I'm not here to provide you testimony on what I must know on Bugliosi's book. I can't tell you why that piece of work was poorly done. I feel his omissions in it were evident, based on what I read from somebody who reviews many books on the subject, Jim DiEugeneo. He, in my opinion, is a one of the BEST reviewers ON the subject. Most of what I read from Bugiosi's book were sections within the reviews, plus what I thumbed through at the book store, to see if those sections existed. I'm not here to convince you as much as I am to weigh opinion based on other books I referenced or interviews I've heard. I'm still doing it and hope you are, too.

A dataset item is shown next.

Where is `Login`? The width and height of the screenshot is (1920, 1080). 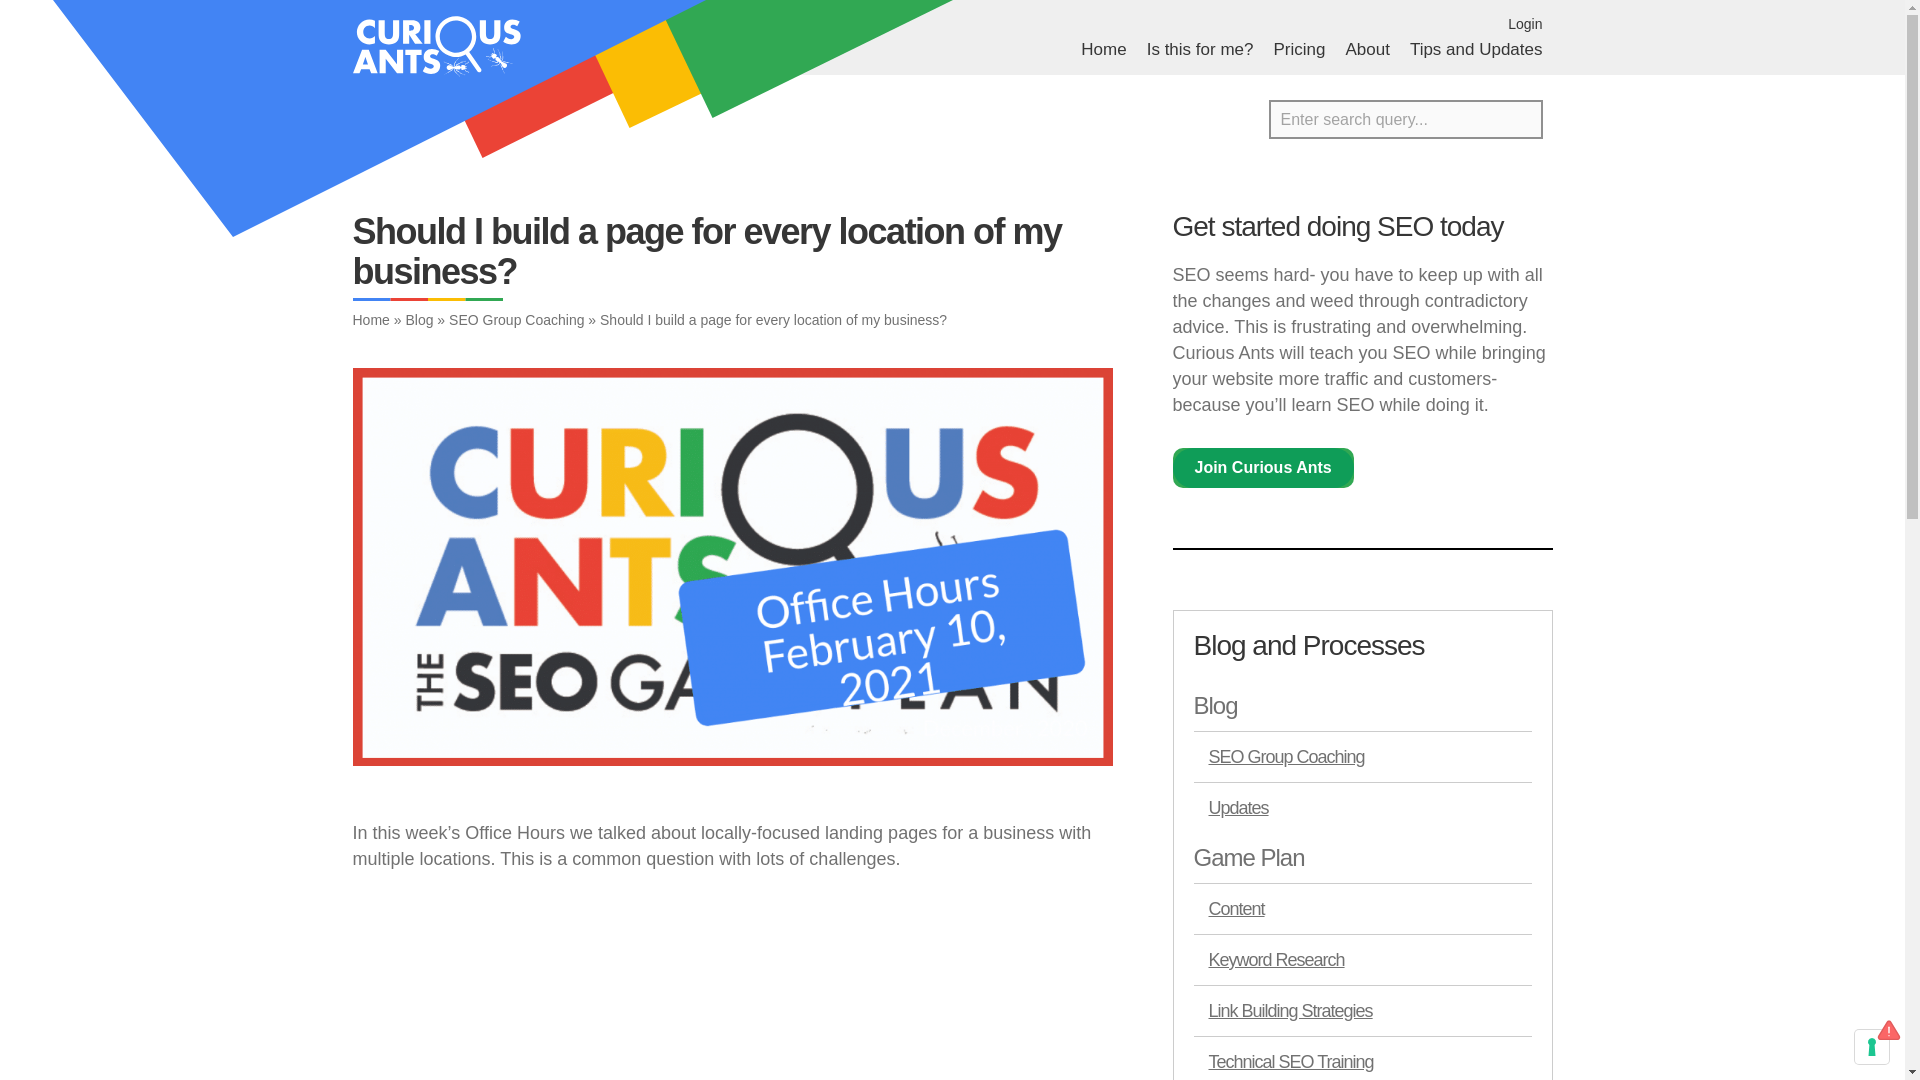
Login is located at coordinates (1524, 24).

What I've done is read, read some more, then I listen. I didn't just listen to one interview or one show from Black Op Radio. I've spent a great deal of time reading and listening to old shows, newer shows, interviews, which include things such as Mae Brussel's early radio shows (she actually read the entire 26 volumes of hearings and exhibits of the WCR). I also found Col. L Fletcher Prouty's interviews to be the closest thing to first hand military coup reporting prior to and during the Kennedy assassination, and based on what his role was during it, there is nothing closer to getting an understanding of a coup d'état. It appears to HAVE happened here. This isn't a fad, it's a interest one takes over many years of wanting to understand this subject.
On the other hand, I'd like to think you've listened to actual interviews with those living during the Kennedy presidency, or those intimately involved inside the military during that time. Who would know more of the actions of Kennedy's Chiefs of Staff? Who would be able to explain a historical scheme of other coup d'état across the CIA's spectrum but by those who were probed in these interviews? Why wouldn't I be informed by reading OR listening to authors who span their works based on their research of the assassination from the late 1960s to contemporary times. This also includes examining the Zapruder frames, or reading what Specter said about the "magic bullet theory", and conclusions by the ARB. These sorts of things I've devoted time to to are in an effort to learn, not root for "my team".
Why WOULDN'T any Democrat want to learn by history in order not to repeat it? Persons living through the entire period of time when the circumstances surrounding the JFK assassination are important to this understanding. Bugliosi did not do any favors in convincing anyone that he did his homework with that book. Too often, he ridiculed the alternate conclusions rather than seek his logical conclusion and that speaks for itself. He didn't offer anything outside an ideology to conclude "Oswald did it"... which is HOGWASH.